Mexican Consulate in Seattle and Employment Security Department sign historic agreement

For the first time, the Employment Security Department (ESD) and the Consulate of México in Seattle have a formal protocol for working together.

ESD Commissioner Suzi LeVine and Consul Roberto Dondisch signed a Memorandum of Cooperation (MOC) — one copy in Spanish and one in English — to document how the two organizations work together. The signing ceremony aligned with Hispanic Heritage Month, Mexican Independence Day and Labor Rights Week.

Suzi LeVine and Roberto Dondisch

Employment Security Department Commissioner Suzi LeVine and Consul Roberto Dondisch display the signed Memorandum of Cooperation — one copy in Spanish and one in English. One wall of the room where the signing ceremony took place was made entirely of glass. On the other side, individuals and families awaited their turn to speak with consulate staff about a variety of issues, and the voices carried slightly through the glass. “I love that we have the sounds of kids around us,” said Suzi in her remarks. “They represent the work we do.”

 

For years, the Mexican Consulate and ESD have collaborated to help Mexican Nationals and Mexican-Americans in Washington understand their rights and responsibilities under the unemployment program. By law, they jointly handle labor-related complaints. And — not by law, but through a shared desire to serve their common customers — they travel to different areas of the state to meet with people who speak Spanish, educating them about services offered by the two entities and about WorkSource.

Alicia Cárdenas, Employment Security’s Spanish outreach manager, represents ESD at these outreach events, where she often fields questions from consulate staff about how to handle and where to refer people with particular labor issues.
“The majority of consulate staff are appointees arriving mainly from México City or other states, and when they come to Washington, they’re not familiar with state law,” said Alicia. “ESD has mechanisms to handle just about any situation we encounter. And this MOC documents how we work together.”

Nothing in the MOC is new, Alicia said.

“We put the pieces together and memorialized the way the two organizations work together. It’s a package that we all can refer to, even as the players on both sides change over the years,” she said.

The signing ceremony took place in late August at the Consulate of México in Seattle.

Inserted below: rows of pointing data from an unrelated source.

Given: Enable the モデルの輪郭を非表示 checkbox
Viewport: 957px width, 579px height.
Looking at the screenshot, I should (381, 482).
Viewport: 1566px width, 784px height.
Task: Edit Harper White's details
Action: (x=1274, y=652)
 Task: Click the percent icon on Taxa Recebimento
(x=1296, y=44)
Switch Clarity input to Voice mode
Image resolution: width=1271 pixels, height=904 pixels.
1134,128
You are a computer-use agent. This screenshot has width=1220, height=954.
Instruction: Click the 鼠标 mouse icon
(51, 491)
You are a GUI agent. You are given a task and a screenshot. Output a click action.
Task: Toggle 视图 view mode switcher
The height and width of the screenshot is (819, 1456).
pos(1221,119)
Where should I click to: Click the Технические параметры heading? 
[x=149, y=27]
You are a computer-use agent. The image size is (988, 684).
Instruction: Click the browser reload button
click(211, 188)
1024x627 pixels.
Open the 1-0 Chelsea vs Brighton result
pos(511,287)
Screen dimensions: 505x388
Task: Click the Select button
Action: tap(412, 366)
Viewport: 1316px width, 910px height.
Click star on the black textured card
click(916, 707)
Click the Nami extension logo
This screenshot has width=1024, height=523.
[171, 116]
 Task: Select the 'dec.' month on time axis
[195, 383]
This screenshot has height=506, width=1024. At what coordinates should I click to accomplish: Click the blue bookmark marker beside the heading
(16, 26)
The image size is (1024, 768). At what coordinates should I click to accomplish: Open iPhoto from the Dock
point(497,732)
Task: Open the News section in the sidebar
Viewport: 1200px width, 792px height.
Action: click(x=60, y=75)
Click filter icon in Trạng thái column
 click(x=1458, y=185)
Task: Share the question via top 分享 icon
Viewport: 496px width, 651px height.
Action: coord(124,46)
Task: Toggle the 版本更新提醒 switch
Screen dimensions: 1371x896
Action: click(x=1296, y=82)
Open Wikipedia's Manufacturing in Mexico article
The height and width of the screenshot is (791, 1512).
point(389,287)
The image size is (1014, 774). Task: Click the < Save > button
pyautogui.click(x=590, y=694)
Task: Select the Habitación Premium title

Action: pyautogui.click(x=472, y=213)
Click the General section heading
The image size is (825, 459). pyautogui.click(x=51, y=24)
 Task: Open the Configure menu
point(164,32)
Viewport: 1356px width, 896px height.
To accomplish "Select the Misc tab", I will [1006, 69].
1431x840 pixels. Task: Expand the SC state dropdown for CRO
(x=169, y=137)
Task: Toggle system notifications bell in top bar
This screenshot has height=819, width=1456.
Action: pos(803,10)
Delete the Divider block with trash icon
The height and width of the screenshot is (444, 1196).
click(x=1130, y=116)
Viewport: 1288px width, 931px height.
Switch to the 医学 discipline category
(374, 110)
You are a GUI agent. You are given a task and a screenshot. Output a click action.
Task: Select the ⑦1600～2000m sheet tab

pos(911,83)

Staff from the Consulate of Mexico in Seattle and from the Washington State Employment Security Department

Gathering after the signing ceremony are, left to right: Luis Mingo, the consulate’s head of Political and Economic Affairs; Deputy Consul Eduardo Sosa; Ricardo Mora of the consulate’s Protection and Legal Affairs Department; Rafael Colón, ESD’s SharedWork marketing manager; Lorena Toyos of the consulate’s Protection and Legal Affairs Department; Alicia Cárdenas, ESD’s Spanish outreach manager; Consul Roberto Dondisch; Commissioner Suzi LeVine; René Maldonado, Washington’s state monitor advocate; Janelle Guthrie, ESD’s communications director; Alberto Isiodia, Central WorkSource Region director; and Diana Oliveros of the consulate’s Communities Department.

“Staff at the Employment Security Department…provide an array of outreach and advocacy services to those you serve. And to be clear — it is who WE serve!”
Commissioner Suzi LeVine said in her remarks at the ceremony. “These shared customers deserve the clarity and respect this memorandum signifies.”

ESD works with other consulates, too, but its relationship with the Mexican Consulate is the most active because Washington is home to 1 million Hispanics. Plus, many Hispanics come to Washington to work.